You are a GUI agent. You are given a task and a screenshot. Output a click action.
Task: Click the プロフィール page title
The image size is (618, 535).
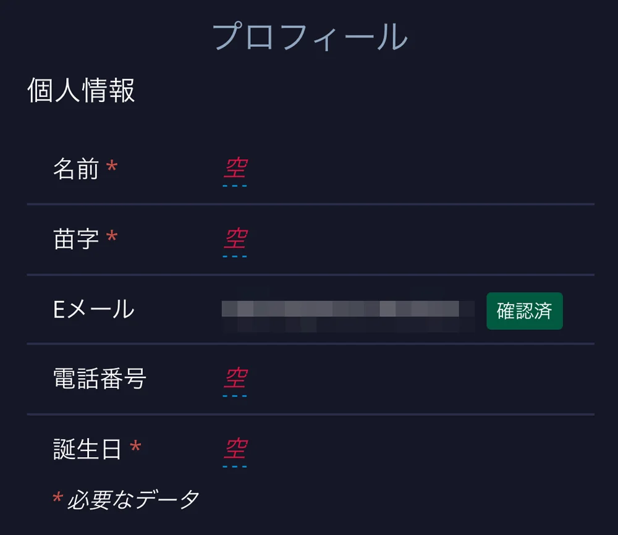coord(309,35)
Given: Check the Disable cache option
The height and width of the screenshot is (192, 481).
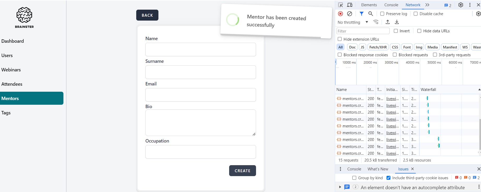Looking at the screenshot, I should pos(416,14).
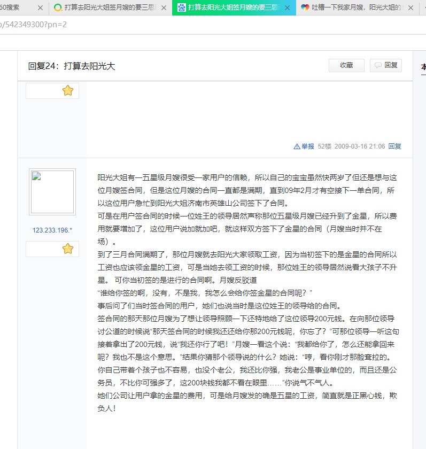
Task: Click the warning triangle icon beside 举报
Action: (x=297, y=146)
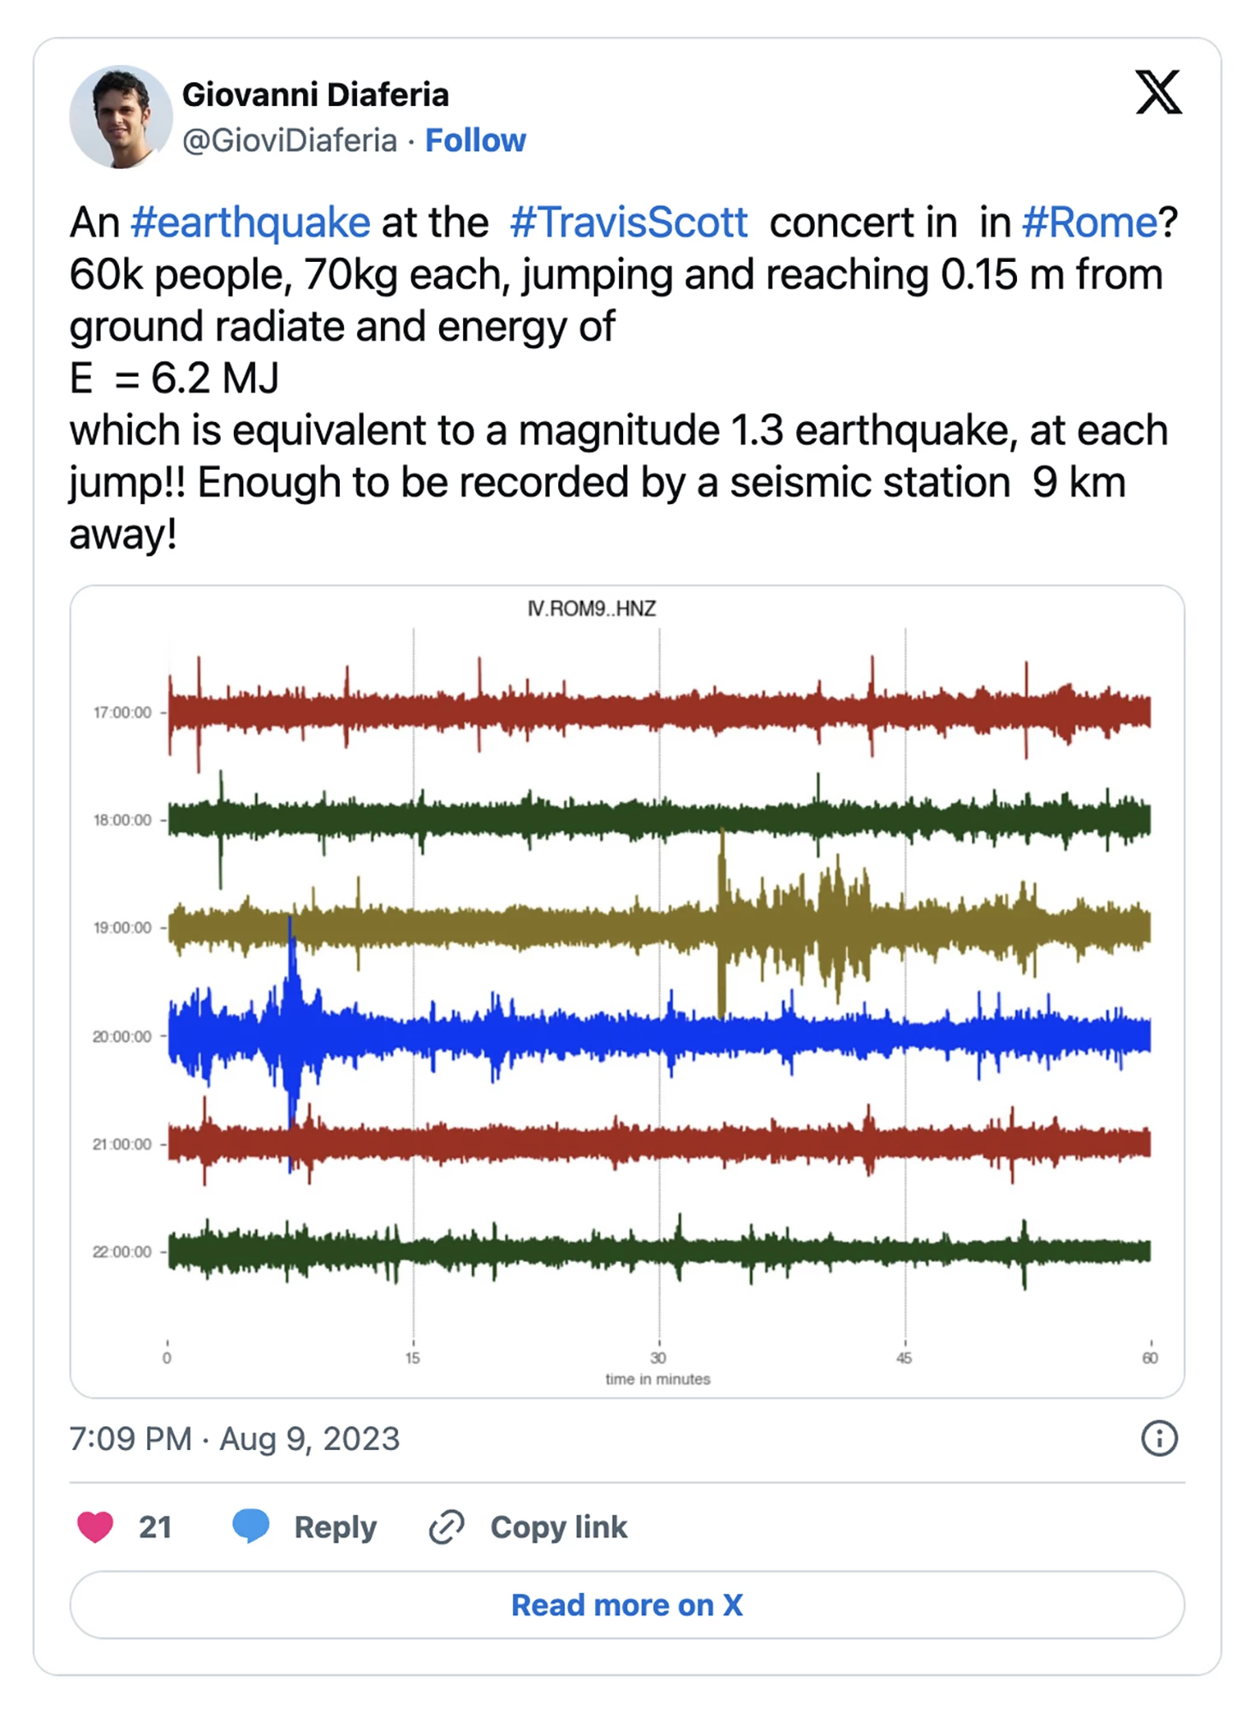This screenshot has height=1712, width=1255.
Task: Open Giovanni Diaferia's profile picture
Action: coord(121,116)
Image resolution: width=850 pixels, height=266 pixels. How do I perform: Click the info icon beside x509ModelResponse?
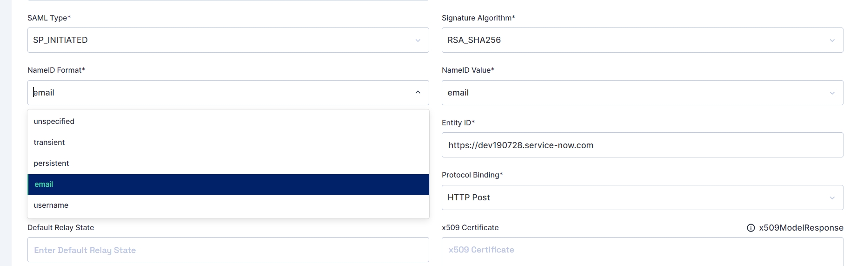pyautogui.click(x=750, y=228)
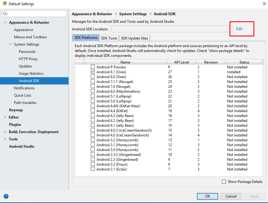
Task: Uncheck Android 8.1 (Oreo) checkbox
Action: point(93,72)
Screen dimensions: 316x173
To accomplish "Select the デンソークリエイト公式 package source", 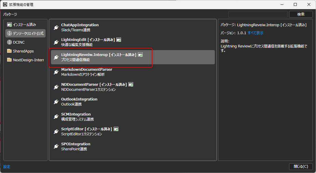I will 26,34.
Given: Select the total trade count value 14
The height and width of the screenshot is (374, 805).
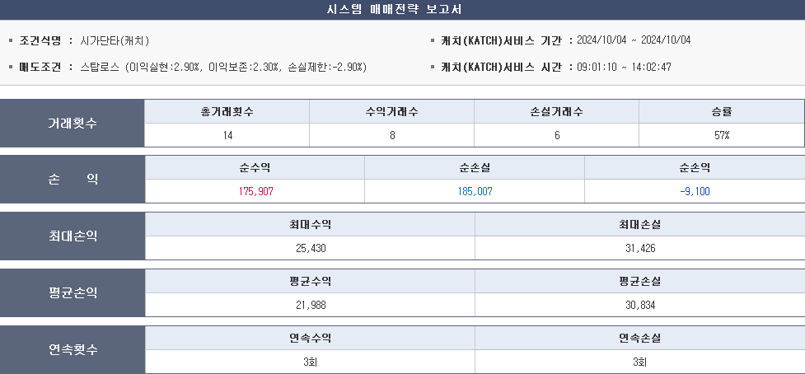Looking at the screenshot, I should tap(227, 135).
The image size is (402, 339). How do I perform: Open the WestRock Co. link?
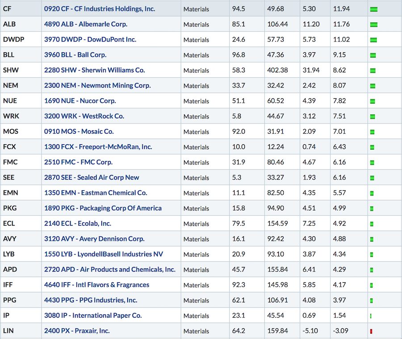84,116
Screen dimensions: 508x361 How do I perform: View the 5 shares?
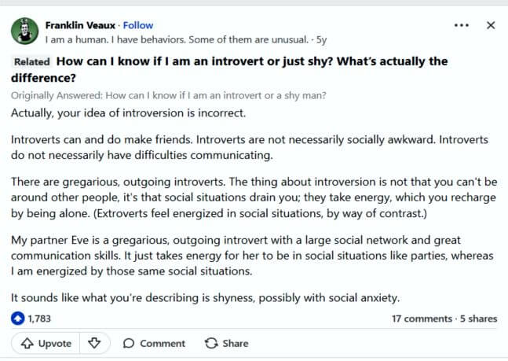pyautogui.click(x=478, y=319)
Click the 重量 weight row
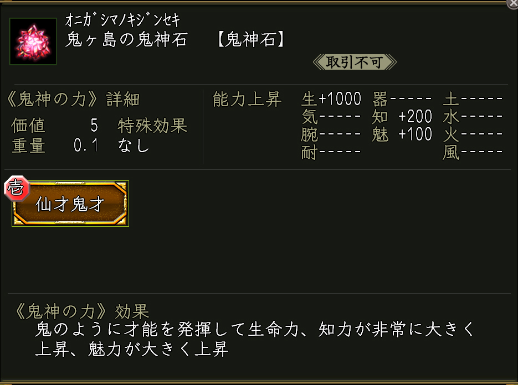 54,145
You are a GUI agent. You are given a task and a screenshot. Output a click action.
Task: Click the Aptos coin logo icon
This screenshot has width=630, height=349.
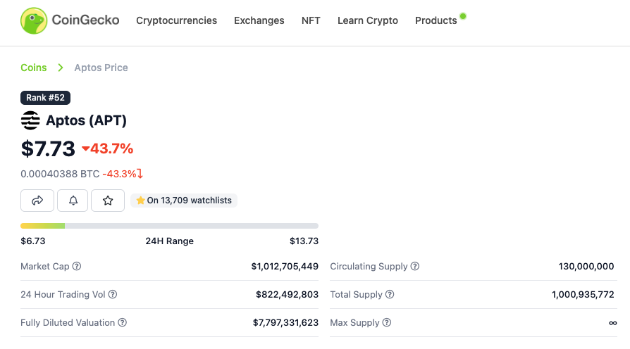pyautogui.click(x=30, y=121)
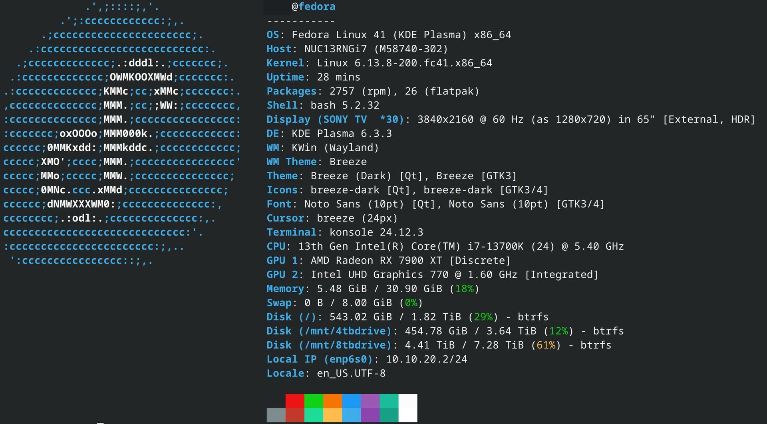
Task: Click the en_US.UTF-8 locale value
Action: 351,373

■ ■ ■

-- Assignment --
Write out nothing but the lines from the one with "The height and width of the screenshot is (374, 805)." through the last line of the entries, exactly as they stand; pictures are not part of the copy.

-- Final answer --
The height and width of the screenshot is (374, 805).
Looking at the screenshot, I should tap(227, 135).
The image size is (402, 339). How do I perform: Open the WestRock Co. link?
84,116
Screen dimensions: 508x361 How do I perform: View the 5 shares?
pyautogui.click(x=478, y=319)
Click the 重量 weight row
 54,145
You are a GUI agent. You are given a task and a screenshot. Output a click action.
Task: Click the Aptos coin logo icon
This screenshot has width=630, height=349.
pyautogui.click(x=30, y=121)
Task: Click the en_US.UTF-8 locale value
Action: 351,373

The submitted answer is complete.